It’s Time To Prioritize The Health And Well-Being Of Black Families And Children

Dear Friends, Partners and Supporters,

As health professionals, we condemn, in the strongest possible language, structural racism in all its forms. We all are witnessing the consequences of unchecked, normalized, and institutionalized racism and discrimination in our country. Ahmaud Arbery, Breonna Taylor, Tony McDade, Nina Pop, and George Floyd are names in an endless list of those whose lives have been tragically and senselessly stolen since the first African slaves reached our shores in 1619 — simply because of the color of their skin.

To our national detriment, we have long ignored or downplayed the experiences of discrimination Black people encounter frequently, to the point that many whites feel comfortable weaponizing law enforcement against Black people engaging in mundane, every day activities. Many of us may be just acknowledging, perhaps for the first time in our lives, that not all people are treated fairly, that they are in fact singled out racially—sometimes fatally—for harassment and harm. That is frightening. It is jarring. But it is real, as is the white supremacy and privilege that engenders the inequity we are seeing. This is done by design, it is intentional and deliberate — but we can make different choices.
━━━━━━━━━━━━━━━━━━━━━━━━━━━━━━
▶ **Your assignment**
Update the letter on the health of Black families and children: write out its wording again, beginning at the words "To our national" and stopping after "make different choices.", with "jarring" changed to "unsettling".

▶ **Stored data entries**
━━━━━━━━━━━━━━━━━━━━━━━━━━━━━━
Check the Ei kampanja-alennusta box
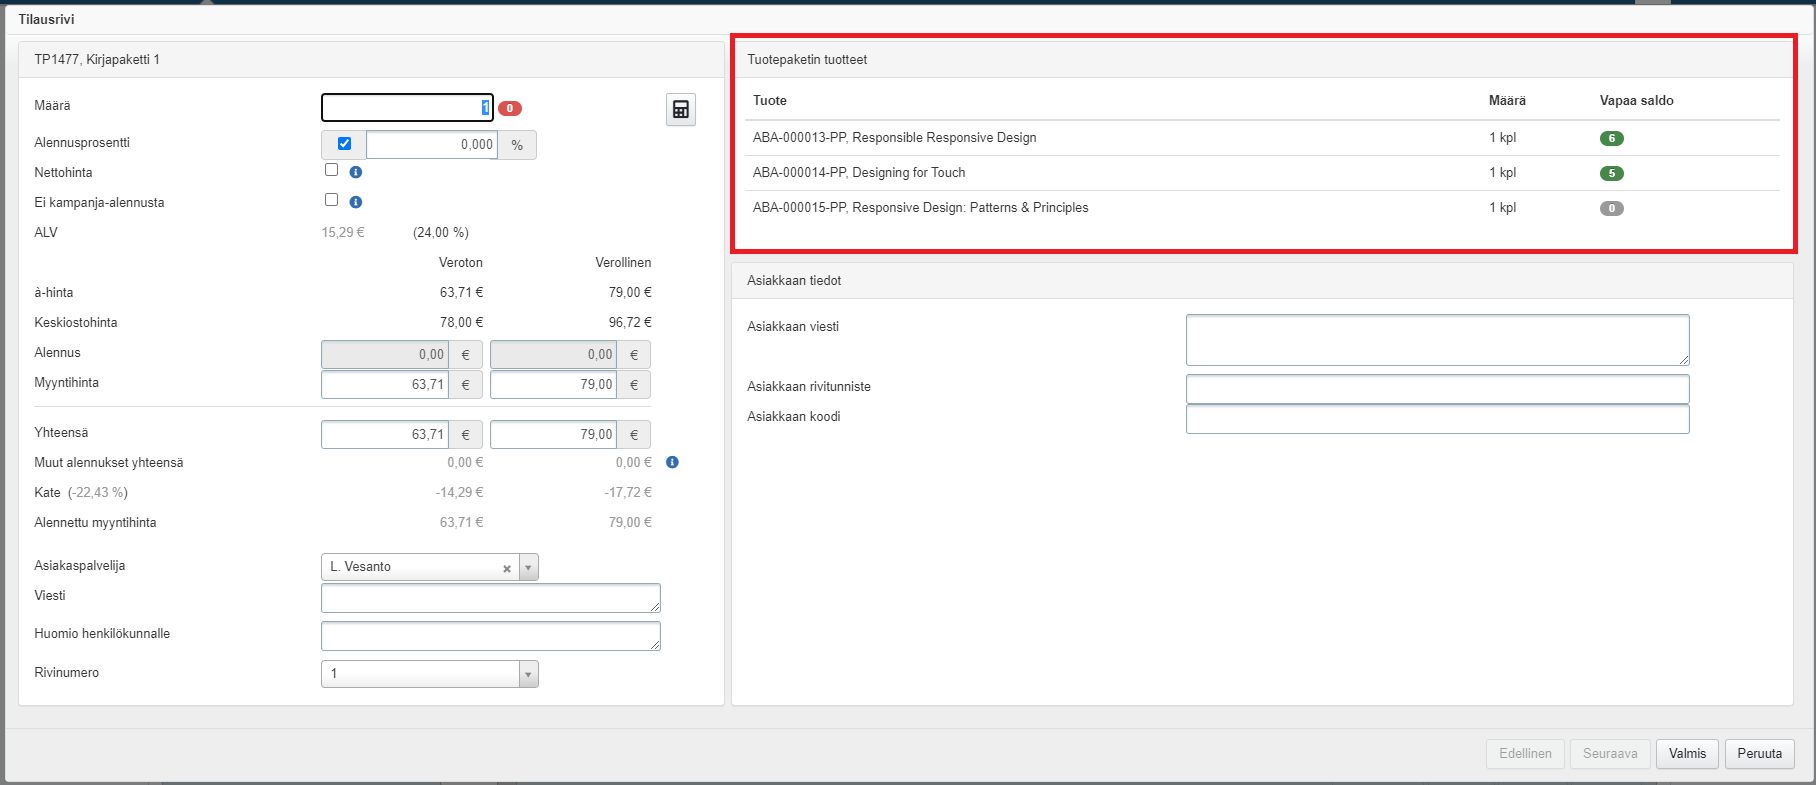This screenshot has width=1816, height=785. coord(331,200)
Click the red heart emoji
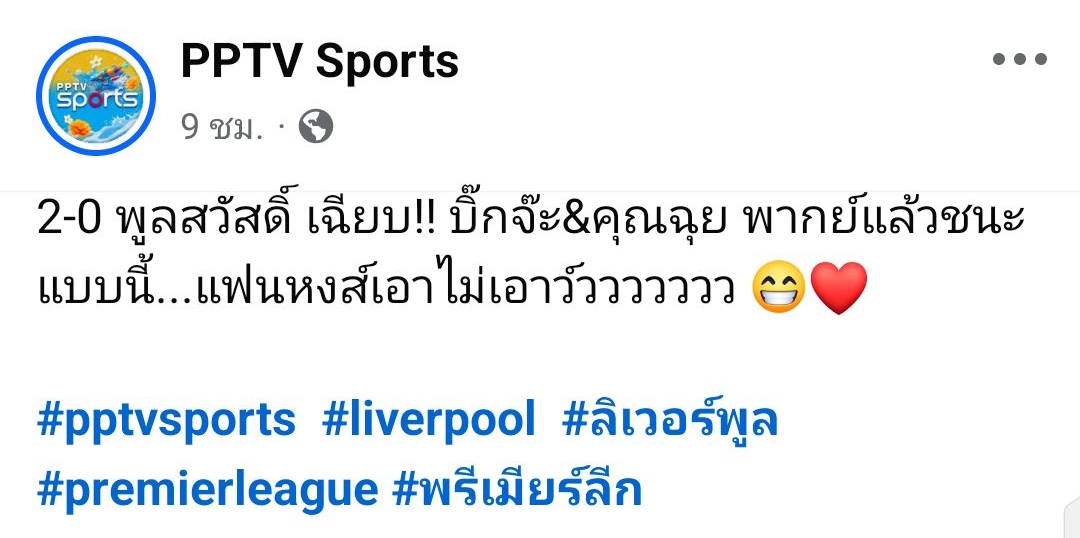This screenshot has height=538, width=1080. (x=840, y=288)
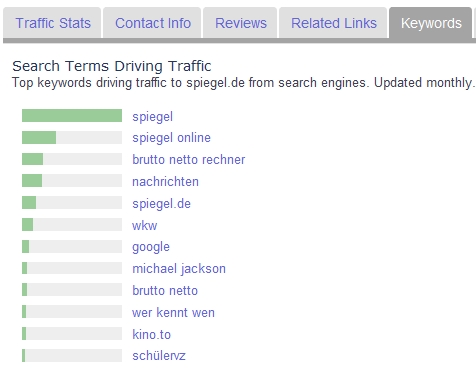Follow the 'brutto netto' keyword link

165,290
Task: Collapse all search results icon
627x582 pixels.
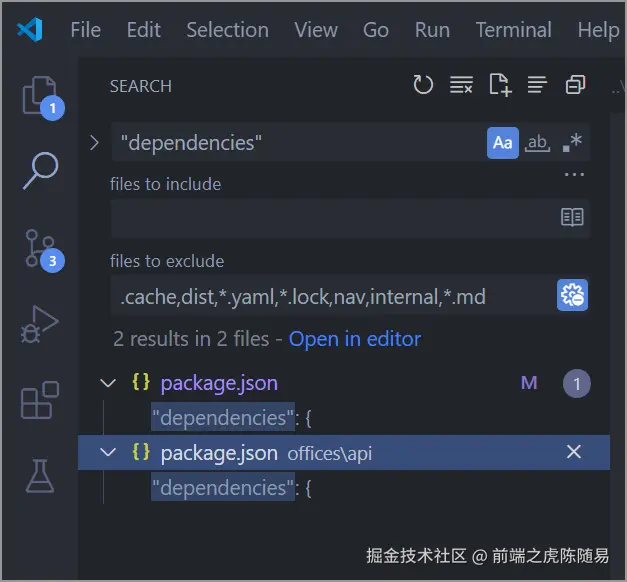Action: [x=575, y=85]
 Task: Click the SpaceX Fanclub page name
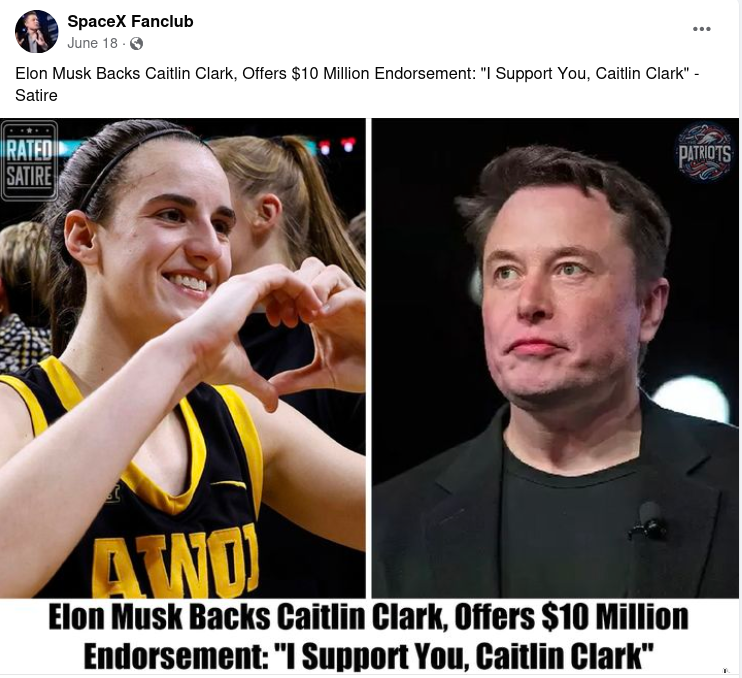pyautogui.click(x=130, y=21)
━━━━━━━━━━━━━━━━━━━━━━━━━━━━━━
▶ **Answer below**
To our national detriment, we have long ignored or downplayed the experiences of discrimination Black people encounter frequently, to the point that many whites feel comfortable weaponizing law enforcement against Black people engaging in mundane, every day activities. Many of us may be just acknowledging, perhaps for the first time in our lives, that not all people are treated fairly, that they are in fact singled out racially—sometimes fatally—for harassment and harm. That is frightening. It is unsettling. But it is real, as is the white supremacy and privilege that engenders the inequity we are seeing. This is done by design, it is intentional and deliberate — but we can make different choices.